## [Activity]
Go through the data and report each line that holds the string "agent".

───── Records supplied

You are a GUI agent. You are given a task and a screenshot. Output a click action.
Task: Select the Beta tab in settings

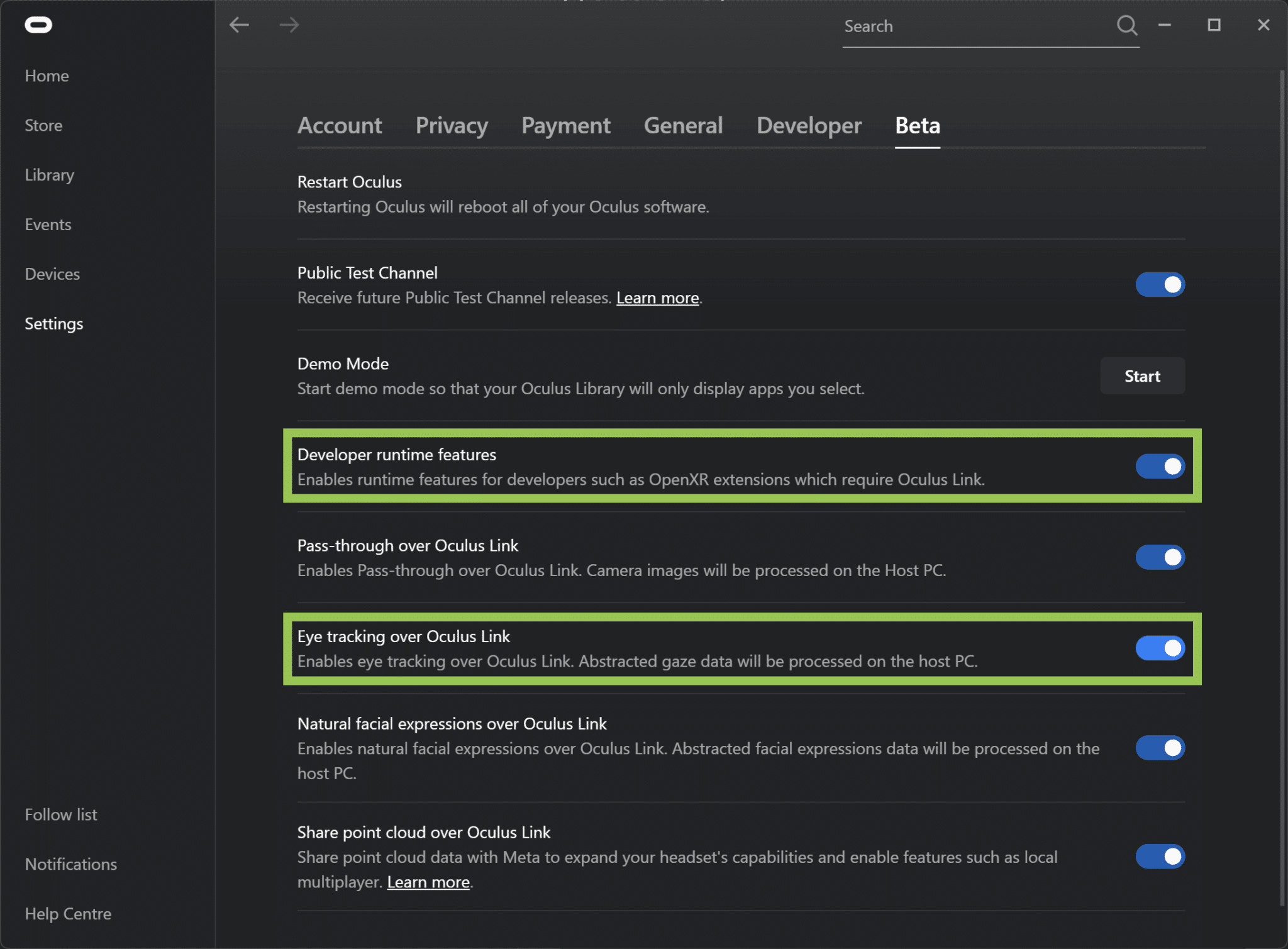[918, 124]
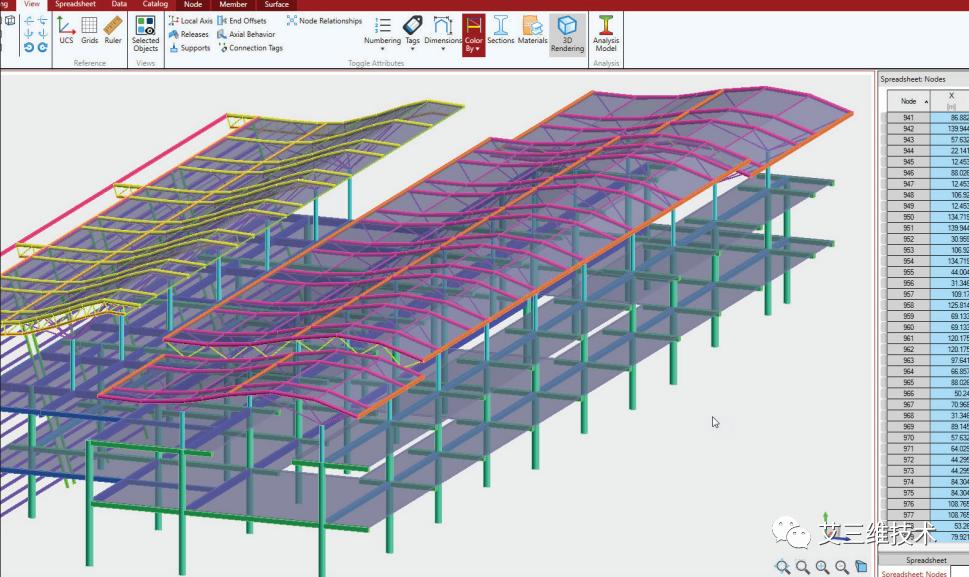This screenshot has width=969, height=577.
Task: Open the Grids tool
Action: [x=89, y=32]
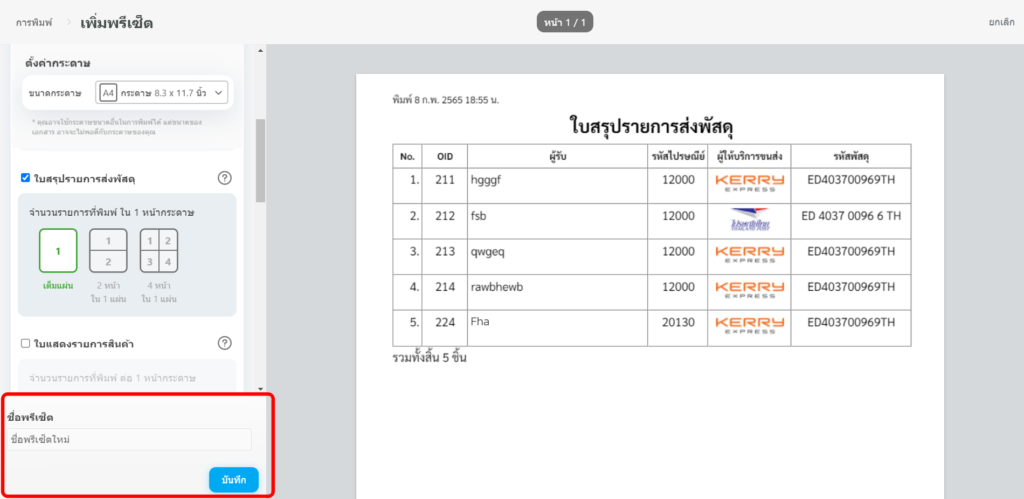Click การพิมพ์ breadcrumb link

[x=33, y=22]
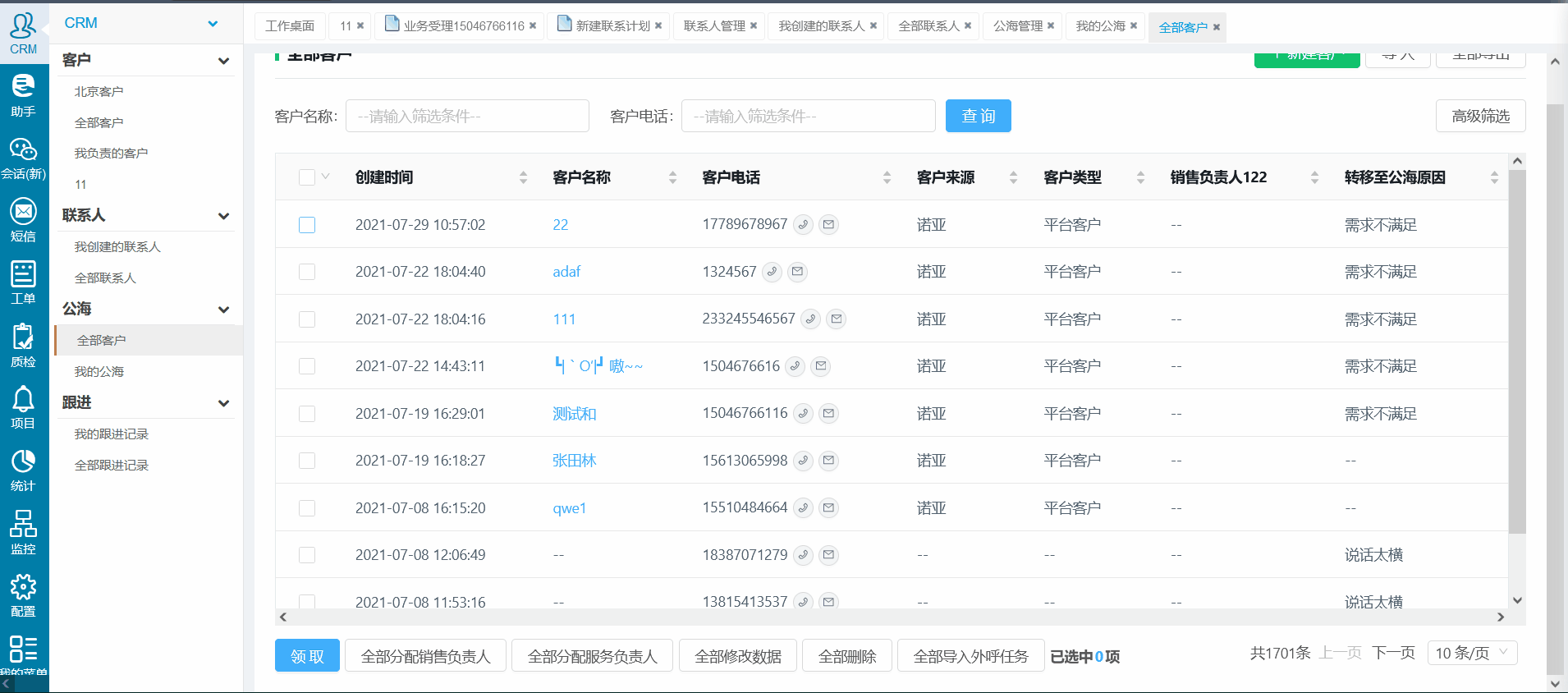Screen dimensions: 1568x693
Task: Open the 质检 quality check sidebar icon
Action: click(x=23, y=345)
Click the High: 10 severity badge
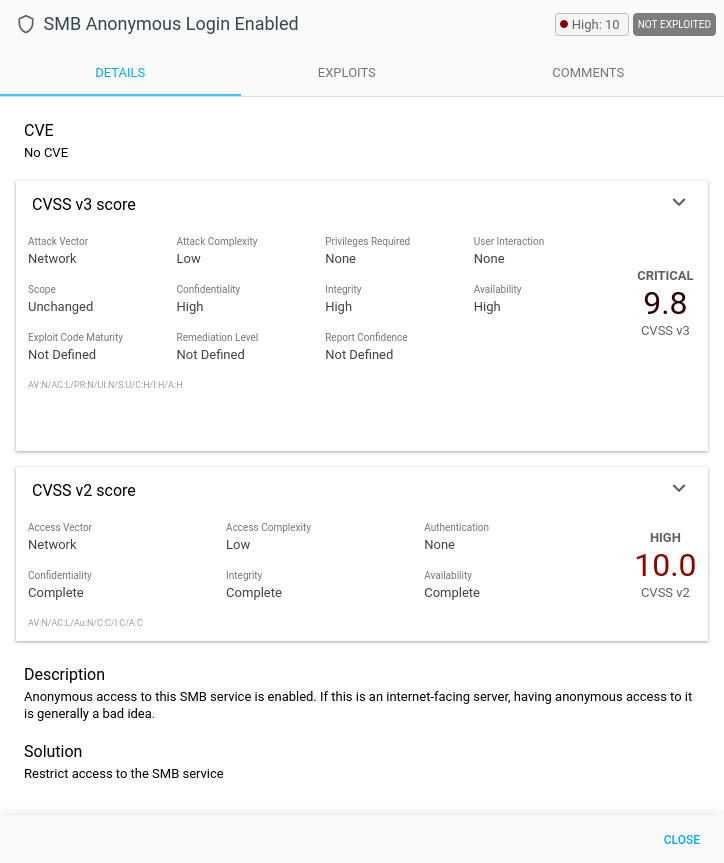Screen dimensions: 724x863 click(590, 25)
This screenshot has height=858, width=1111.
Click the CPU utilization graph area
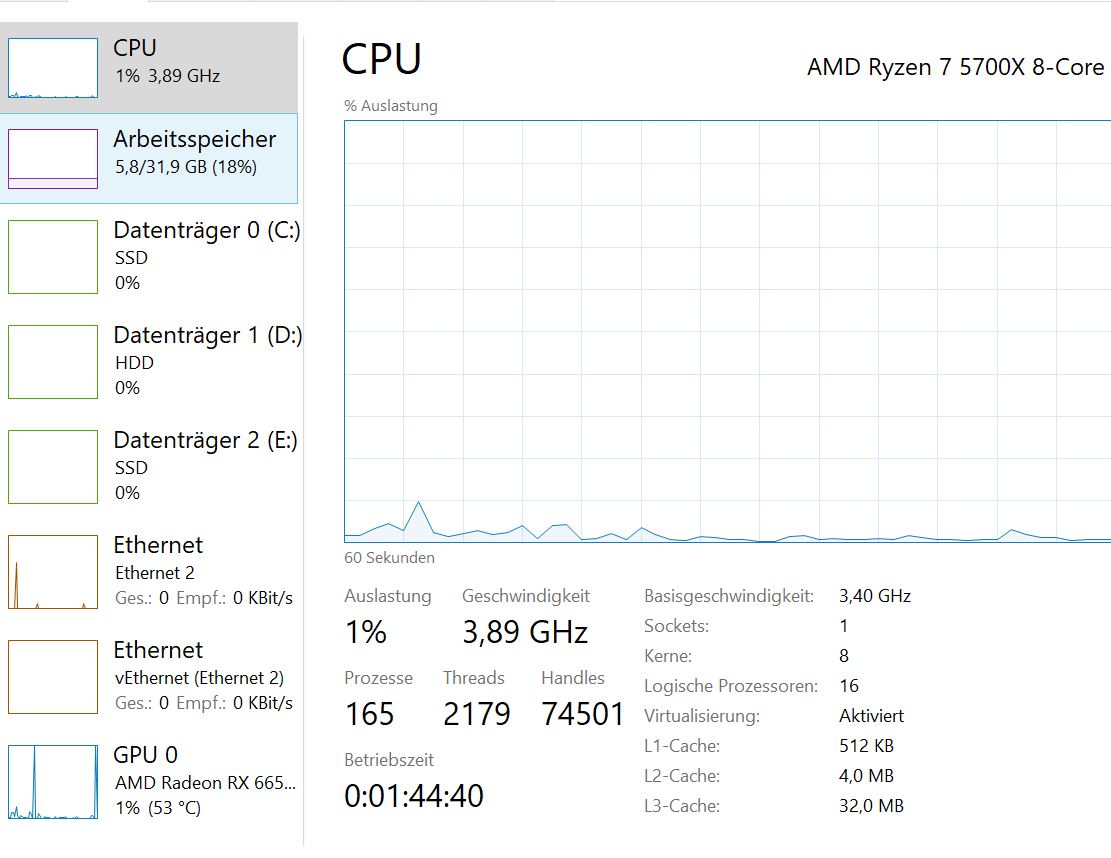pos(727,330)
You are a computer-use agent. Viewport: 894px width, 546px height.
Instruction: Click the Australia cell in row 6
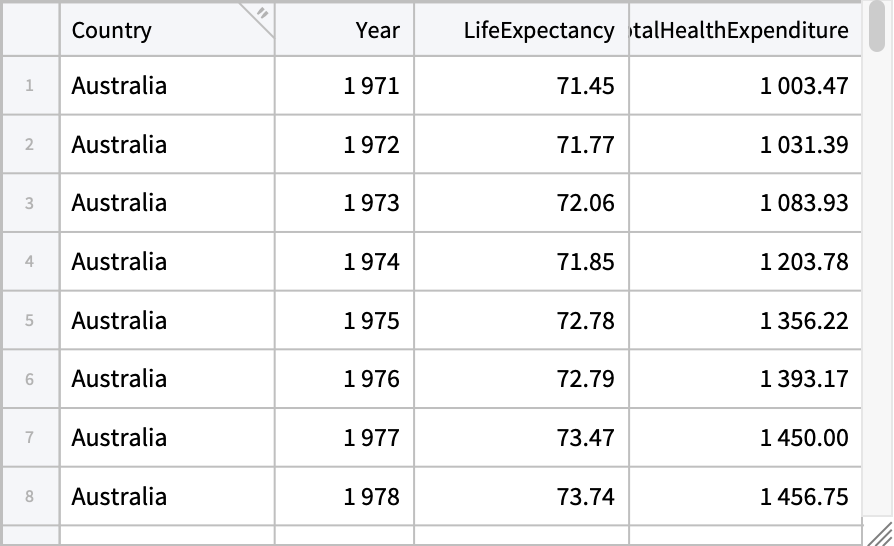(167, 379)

──────────

## [Exercise answer]
You are a GUI agent. You are given a task and a screenshot. Output a click action.
You are a computer-use agent. Viewport: 894px width, 546px height.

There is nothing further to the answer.